**TASK DESCRIPTION:**
Please return every line of the records that contains the word "will".

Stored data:
___

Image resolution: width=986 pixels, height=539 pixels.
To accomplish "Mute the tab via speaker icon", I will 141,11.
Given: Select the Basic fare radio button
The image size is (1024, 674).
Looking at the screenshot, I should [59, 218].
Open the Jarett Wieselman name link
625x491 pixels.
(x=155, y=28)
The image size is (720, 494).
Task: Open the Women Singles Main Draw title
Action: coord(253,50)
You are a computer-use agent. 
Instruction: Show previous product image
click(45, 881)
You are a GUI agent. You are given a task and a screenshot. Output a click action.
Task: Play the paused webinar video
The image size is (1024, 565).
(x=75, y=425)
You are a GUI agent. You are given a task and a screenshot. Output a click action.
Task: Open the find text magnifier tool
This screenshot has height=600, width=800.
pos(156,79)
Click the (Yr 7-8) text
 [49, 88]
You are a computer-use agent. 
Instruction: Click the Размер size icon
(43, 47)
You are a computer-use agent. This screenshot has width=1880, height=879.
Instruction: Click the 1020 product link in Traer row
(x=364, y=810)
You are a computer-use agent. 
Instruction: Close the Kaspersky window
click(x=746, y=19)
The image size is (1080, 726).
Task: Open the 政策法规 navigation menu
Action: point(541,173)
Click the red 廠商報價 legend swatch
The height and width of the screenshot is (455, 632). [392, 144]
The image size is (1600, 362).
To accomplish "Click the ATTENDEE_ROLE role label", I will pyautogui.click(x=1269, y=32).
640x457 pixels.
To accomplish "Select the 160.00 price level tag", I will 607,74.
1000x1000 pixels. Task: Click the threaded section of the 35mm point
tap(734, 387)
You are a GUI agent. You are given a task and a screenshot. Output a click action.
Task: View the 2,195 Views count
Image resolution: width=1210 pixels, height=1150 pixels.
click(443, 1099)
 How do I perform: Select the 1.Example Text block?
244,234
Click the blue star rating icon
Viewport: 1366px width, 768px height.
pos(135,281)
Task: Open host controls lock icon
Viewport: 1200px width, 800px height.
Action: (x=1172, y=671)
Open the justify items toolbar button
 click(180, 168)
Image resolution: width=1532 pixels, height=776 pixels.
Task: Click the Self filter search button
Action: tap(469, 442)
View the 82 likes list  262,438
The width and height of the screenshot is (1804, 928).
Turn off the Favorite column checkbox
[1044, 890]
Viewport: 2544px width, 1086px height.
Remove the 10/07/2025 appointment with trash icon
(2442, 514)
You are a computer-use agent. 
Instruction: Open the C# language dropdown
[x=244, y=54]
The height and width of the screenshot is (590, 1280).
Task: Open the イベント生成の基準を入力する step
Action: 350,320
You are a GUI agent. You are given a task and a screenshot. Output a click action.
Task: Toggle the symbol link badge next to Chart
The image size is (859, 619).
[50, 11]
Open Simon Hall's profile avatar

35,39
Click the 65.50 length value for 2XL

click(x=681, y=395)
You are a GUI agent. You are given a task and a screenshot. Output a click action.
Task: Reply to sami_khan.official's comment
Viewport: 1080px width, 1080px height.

___

**ANSWER TO THIS TASK:**
To accomplish "Mute the tab via speaker icon", I will 141,11.
To accomplish "Click the ATTENDEE_ROLE role label", I will pyautogui.click(x=1269, y=32).
To accomplish "Select the 160.00 price level tag", I will 607,74.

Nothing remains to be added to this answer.